基于特定估计目标的统计推断,应该对数据的局限以及主估计方法统计模型中假设的偏离具有稳健性。这种稳健性应通过敏感性分析来评价。对于所有用于监管决策和说明书制定的估计目标的主估计方法,都应有相应的敏感性分析计划。此问题需要在申办方和监管机构之间讨论并达成一致。

支持主估计方法的统计假设应明确记录。对于同一估计目标,应该预先规定一项或多项分析来评估这些假设,目的是验证根据主估计方法得出的估计值是否对假设偏离具有稳健性。其衡量标准可以是对假设不同程度的偏离是否会改变结果的统计学或临床意义(如临界点分析)。

敏感性分析旨在探索偏离假设时分析结果的稳健性,与此不同的,为了更全面地研究和理解试验数据而进行的其他分析可称为“补充分析”(见词汇表,A.5.3.)。如果申办方和监管机构就所关注的主要估计目标达成一致,并预先明确规定了主估计方法,且敏感性分析也验证了估计值的结果解释是可靠的,则补充分析在结果评估中通常不被优先考量。

A.5.2.2. 敏感性分析的选择

当计划和实施敏感性分析时,同时改变主要分析的多个方面可能难以确定由哪些假设导致了目前所观测到的潜在差异。因此,通常采用结构化的方法,指定不同分析背后的假设的变化,而不是简单地基于一组不同的假设比较不同分析的结果。应根据具体情况考虑是否需要同时改变多个假设的分析。在评估不同分析的解释和相关性时,区分可验证的和不可验证的假设可能是有帮助的。

在本文所设立框架中,进一步明确了对缺失数据进行敏感性分析的必要性和重要性。缺失数据应依据特定估计目标进行定义和考虑(见 A.4.)。对应于特定估计目标的缺失数据,以及与特定估计目标不直接相关的数据,两者之间存在区别,由此在分析中产生了不同类别的假设,需要通过敏感性分析来检查。

A.5.3. 补充分析

试验结果的解释应侧重于对应每个估计目标的主估计方法,并通过敏感性分析验证相应估计值的稳健性。除了主要分析和敏感性分析之外,还可以对估计目标进行补充分析,以提供对治疗效应更全面的了解。补充分析在解释试验结果方面的作用通常较小。

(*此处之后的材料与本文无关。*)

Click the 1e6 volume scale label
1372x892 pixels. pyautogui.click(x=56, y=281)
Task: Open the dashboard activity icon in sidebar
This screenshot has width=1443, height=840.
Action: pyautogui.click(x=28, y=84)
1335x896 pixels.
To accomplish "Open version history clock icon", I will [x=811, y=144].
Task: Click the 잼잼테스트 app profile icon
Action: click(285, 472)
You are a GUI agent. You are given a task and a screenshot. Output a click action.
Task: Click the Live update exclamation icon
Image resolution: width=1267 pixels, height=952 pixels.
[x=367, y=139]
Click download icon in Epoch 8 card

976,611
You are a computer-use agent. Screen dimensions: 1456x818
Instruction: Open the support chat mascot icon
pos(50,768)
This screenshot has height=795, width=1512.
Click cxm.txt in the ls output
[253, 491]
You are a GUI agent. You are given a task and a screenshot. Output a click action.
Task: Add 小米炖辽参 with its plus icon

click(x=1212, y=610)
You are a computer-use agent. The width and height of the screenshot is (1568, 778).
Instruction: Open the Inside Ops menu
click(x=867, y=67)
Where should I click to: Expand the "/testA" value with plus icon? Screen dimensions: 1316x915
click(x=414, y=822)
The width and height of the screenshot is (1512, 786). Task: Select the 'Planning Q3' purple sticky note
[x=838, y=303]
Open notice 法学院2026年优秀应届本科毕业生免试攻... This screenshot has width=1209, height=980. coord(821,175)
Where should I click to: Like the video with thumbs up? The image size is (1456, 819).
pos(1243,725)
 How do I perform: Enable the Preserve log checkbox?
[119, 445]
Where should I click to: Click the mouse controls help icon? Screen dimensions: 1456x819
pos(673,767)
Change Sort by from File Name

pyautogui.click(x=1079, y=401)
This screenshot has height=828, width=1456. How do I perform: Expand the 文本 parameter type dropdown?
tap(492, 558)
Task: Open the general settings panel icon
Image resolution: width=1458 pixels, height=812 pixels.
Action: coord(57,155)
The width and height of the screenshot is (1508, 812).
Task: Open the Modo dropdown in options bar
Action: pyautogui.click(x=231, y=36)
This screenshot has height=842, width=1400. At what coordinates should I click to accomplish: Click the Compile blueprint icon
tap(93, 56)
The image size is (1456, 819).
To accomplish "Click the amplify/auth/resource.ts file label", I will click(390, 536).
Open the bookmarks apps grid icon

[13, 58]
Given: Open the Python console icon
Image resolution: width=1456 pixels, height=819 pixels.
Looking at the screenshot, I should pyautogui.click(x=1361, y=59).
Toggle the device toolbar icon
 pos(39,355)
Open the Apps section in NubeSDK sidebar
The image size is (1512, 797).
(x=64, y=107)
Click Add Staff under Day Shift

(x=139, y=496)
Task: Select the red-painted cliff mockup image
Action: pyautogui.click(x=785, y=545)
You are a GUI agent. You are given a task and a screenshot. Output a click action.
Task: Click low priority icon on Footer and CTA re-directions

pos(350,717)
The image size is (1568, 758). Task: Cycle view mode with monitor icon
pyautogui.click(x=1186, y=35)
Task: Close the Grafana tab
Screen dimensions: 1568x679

每项试验均需考虑补充分析的必要性和作用。

第 5.2.3.节指出,同时基于全分析集(FAS)和符合方案集(PPS)的分析计划通常是适当的,从而它们之间的差异会成为讨论和结果解读的关键。如果基于FAS分析和PPS分析的结果一致,则可增强试验结果的可信度。第5.2.2.节还指出,基于PPS的结果可能会产生严重偏倚。就本增补中提出的框架而言,可能无法构建与PPS分析相对应的估计目标。如上所述,PPS分析不能实现在任何主层(例如,在能够耐受并继续接受试验药物的受试者)中估计效应的目的,因为PPS所比较的受试者在不同治疗组之间可能不具有可比性。

即使没有发生伴发事件,方案违背和偏离(例如,在时间窗外进行访视)也可能会使受试者从PPS中被排除。同样,受试者可能发生伴发事件(例如死亡)但却没有偏离方案。尽管违背和偏离方案与伴发事件之间存在差异,在估计目标的描述中仍应考虑可能影响观测结果解释或存在的事件。通过构建估计目标和相应的分析方法,可能更好地反映与PPS分析相关的目标。此时,PPS分析也许不能提供额外的信息。

A.6. 估计目标和敏感性分析的记录

试验方案应当定义并明确说明与主要试验目的相对应的主要估计目标。方案和分析计划中应预先规定与主要估计目标一致并对应主要分析的主估计方法,以及当假设偏离时用来探索结果稳健性的合适的敏感性分析。对于可能支持监管决策的次要试验目的(例如,与次要变量相关),相应的估计目标也应当明确定义和说明,并且每个估计目标都有相应的主估计方法和合适的敏感性分析。还可以考虑属于探索性质的额外的探索性试验目的,此时也会产生额外的估计目标。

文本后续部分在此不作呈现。